Heretofore, electrolytic electrodes comprising a substrate of valve metals, e.g., titanium (Ti), have been used as superior insoluble metal electrodes in the field of electrochemistry. In particular, they have been widely used as anodes for the generation of chlorine in the salt (sodium chloride) electrolytic industry. In addition to Ti, tantalum (Ta), niobium (Nb), zirconium (Zr), hafnium (Hf), vanadium (V), molybdenum (Mo), tungsten (W), etc. are known as valve metals.
These metal electrodes are produced by coating metallic titanium with various electrochemically active substances such as platinum group metals and their oxides. Examples of such platinum group metals and their oxides are described in, e.g., U.S. Pat. Nos. 3,632,498 and 3,711,385. As electrodes for the generation of chlorine, these electrodes can maintain a low chlorine overvoltage over a long period of time.
However, when the above metal electrodes are used as anodes in electrolysis for the generation of oxygen or electrolysis in which the generation of oxygen is involved, the anode overvoltage gradually increases. In extreme cases, the anode is passivated and thus it becomes impossible to continue the electrolysis.
The phenomenon of passivation of the anode is believed to be caused mainly by the formation of electrically non-conductive titanium oxides that result from (1) the oxidation of the titanium base material with oxygen by the electrode coating-constituting oxide substances itself; (2) oxygen diffusion-permeating through the electrode coating; or (3) an electrolyte.
Formation of such electrically non-conductive oxides in the interface between the base material and the electrode coating causes the electrode coating to peel off. This creates problems such as the breakdown of the electrode.
Electrolytic processes in which the anode product is oxygen, or oxygen is generated at the anode as a side reaction, include: (1) electrolysis using a sulfuric acid bath, a nitric acid bath, an alkali bath or the like; (2) electrolytic separation of chromium (Cr), copper (Cu), zinc (Zn), or the like; (3) various types of electroplating; (4) electrolysis of dilute salt water, sea water, hydrochloric acid, or the like; and (5) electrolysis for the production of chlorate, and so forth. These processes are all industrially important. However, the above-described problems have hindered the metal electrodes from being used in these processes.
U.S. Pat. No. 3,775,284 has disclosed a technique to overcome passivation of the electrode due to permeation of oxygen. In this technique, a barrier layer of a platinum (Pt)-iridium (Ir) alloy, or oxides of cobalt (Co), manganese (Mn), lead (Pb), palladium (Pd), and Pt is provided between the electrically-conductive substrate and the electrode coating.
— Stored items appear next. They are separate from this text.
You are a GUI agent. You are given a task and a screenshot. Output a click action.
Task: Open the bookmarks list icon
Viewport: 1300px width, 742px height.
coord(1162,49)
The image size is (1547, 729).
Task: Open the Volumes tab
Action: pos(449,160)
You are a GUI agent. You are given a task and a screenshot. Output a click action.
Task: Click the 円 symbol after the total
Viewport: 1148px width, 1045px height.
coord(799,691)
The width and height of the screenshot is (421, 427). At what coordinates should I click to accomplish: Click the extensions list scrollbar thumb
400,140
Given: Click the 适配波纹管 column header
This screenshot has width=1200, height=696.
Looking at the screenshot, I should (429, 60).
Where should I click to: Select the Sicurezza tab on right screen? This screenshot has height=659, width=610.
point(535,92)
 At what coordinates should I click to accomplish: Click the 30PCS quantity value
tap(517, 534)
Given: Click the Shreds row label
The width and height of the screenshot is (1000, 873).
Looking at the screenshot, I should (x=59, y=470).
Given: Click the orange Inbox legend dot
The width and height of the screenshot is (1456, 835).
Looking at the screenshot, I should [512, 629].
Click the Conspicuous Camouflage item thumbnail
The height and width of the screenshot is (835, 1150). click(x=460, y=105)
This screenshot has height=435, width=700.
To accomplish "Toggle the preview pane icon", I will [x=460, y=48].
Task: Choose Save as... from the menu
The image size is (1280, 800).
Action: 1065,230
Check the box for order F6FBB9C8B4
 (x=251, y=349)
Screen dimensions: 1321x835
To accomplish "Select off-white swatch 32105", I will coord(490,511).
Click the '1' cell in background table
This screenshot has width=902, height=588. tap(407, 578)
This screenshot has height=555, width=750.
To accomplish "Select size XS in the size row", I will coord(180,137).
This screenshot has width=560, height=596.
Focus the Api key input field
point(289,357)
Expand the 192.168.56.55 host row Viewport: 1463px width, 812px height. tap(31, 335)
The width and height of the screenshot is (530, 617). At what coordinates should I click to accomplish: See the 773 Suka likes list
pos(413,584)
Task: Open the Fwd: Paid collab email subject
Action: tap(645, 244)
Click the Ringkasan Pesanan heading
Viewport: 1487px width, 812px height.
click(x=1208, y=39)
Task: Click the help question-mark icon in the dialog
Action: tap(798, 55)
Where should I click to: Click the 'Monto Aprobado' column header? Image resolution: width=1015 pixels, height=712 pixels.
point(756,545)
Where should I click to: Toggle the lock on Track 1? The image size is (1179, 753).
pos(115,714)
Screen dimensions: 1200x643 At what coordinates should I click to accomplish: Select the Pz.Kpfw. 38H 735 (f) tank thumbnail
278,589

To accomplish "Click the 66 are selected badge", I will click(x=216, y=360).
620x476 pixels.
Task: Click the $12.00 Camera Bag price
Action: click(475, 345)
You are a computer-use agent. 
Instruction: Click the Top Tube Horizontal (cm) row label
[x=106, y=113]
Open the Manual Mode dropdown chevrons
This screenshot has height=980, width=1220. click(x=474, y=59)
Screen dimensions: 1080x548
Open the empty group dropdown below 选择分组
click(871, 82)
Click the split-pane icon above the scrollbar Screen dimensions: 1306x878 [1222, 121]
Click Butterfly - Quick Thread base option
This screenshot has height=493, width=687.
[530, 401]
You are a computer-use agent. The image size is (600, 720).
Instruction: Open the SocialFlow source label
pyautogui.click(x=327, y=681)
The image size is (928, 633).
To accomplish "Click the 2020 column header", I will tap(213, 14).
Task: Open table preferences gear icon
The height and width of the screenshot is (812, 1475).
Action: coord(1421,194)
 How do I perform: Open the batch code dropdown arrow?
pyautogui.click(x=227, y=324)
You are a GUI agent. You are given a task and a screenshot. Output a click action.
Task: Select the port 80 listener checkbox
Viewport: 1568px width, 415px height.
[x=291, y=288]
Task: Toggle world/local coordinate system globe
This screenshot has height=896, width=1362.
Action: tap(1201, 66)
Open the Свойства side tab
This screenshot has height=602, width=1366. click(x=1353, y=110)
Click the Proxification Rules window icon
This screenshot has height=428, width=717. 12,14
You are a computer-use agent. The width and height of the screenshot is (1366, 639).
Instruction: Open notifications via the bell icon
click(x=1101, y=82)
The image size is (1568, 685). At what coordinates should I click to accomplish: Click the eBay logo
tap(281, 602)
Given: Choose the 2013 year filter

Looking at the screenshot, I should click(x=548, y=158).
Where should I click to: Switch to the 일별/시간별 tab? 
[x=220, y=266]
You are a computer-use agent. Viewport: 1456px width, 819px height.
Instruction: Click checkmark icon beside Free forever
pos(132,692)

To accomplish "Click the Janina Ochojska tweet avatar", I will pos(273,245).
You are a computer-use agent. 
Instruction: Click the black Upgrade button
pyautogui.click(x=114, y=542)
The substances constituting the intermediate barrier layer can prevent the diffusion-permeation of oxygen during electrolysis to some extent. However, these substances are electrochemically very active and therefore, react with an electrolyte coming through the electrode coating. This produces electrolytic products, e.g., gas, on the surface of the intermediate barrier layer which gives rise to additional problems. For example, the adhesion of the electrode coating is deteriorated under the physical and chemical influences of the electrolytic products. Thus, there is the danger of the electrode coating peeling off before the life of the substance constituting the electrode coating has expired. Another problem is that the corrosion resistance of the resulting electrodes is poor. Thus, the method proposed in U.S. Pat. No. 3,775,284 fails to produce electrolytic electrodes which are of high durability.
U.S. Pat. No. 3,773,555 discloses an electrode in which a layer of an oxide of, e.g., Ti, and a layer of a platinum group metal or its oxide are laminated and coated on the electrode. However, this electrode suffers from the problem that when it is used in electrolysis in which the generation of oxygen is involved, passivation occurs.